[Task goal]:
How many lines in the recorded data below contain the word "Where"? Give only the number.

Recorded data
⁂

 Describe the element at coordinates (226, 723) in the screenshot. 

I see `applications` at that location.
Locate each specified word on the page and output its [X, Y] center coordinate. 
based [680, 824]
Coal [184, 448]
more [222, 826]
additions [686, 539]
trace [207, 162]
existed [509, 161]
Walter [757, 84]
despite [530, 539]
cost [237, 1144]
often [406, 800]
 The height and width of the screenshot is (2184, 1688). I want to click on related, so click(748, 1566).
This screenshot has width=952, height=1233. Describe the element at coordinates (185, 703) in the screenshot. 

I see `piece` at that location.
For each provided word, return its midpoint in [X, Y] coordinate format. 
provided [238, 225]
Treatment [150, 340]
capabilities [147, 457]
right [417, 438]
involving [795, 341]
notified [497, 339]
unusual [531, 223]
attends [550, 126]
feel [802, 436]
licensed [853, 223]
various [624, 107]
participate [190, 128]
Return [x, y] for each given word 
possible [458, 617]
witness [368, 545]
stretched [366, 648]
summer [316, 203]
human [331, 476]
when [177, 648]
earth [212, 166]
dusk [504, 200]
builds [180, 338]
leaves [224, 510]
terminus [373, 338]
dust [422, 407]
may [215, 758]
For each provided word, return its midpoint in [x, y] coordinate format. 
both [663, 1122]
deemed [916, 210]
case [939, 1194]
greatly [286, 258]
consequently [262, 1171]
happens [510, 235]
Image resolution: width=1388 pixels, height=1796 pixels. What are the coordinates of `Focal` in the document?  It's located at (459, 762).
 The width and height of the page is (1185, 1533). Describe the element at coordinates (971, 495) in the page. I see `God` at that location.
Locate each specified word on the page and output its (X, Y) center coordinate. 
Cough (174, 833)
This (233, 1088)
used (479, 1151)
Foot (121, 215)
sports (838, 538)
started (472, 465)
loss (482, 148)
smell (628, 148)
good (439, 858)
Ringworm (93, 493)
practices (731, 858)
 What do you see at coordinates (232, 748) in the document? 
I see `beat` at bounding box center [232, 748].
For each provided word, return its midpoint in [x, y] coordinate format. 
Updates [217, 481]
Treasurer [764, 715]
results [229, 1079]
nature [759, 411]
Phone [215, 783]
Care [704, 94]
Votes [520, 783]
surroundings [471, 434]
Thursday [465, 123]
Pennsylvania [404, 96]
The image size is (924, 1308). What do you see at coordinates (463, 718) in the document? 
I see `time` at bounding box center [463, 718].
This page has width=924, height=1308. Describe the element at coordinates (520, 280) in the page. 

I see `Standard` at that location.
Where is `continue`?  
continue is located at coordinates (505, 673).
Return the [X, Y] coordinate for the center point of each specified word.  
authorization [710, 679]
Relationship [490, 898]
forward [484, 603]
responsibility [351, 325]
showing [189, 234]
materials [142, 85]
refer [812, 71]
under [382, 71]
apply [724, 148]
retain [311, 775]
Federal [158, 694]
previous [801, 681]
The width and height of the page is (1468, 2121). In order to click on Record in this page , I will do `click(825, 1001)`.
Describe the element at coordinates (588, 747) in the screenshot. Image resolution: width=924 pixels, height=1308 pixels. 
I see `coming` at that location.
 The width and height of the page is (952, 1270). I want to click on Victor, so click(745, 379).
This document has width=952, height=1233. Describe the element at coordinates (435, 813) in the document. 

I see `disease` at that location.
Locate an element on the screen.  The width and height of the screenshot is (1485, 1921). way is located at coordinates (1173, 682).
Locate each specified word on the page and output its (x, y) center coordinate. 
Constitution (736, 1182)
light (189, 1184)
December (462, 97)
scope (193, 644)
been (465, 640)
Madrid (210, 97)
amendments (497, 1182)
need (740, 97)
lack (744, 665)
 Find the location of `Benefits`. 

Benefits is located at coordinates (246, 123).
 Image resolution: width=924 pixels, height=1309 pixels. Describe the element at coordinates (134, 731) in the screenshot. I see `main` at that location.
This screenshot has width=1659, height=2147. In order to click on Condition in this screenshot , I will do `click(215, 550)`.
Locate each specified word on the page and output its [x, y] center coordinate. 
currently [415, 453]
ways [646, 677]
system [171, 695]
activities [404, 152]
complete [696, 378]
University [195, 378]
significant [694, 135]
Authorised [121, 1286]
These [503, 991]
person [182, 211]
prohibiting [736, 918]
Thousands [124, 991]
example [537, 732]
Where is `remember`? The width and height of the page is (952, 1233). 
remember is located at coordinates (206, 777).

⁂

[The result]:
2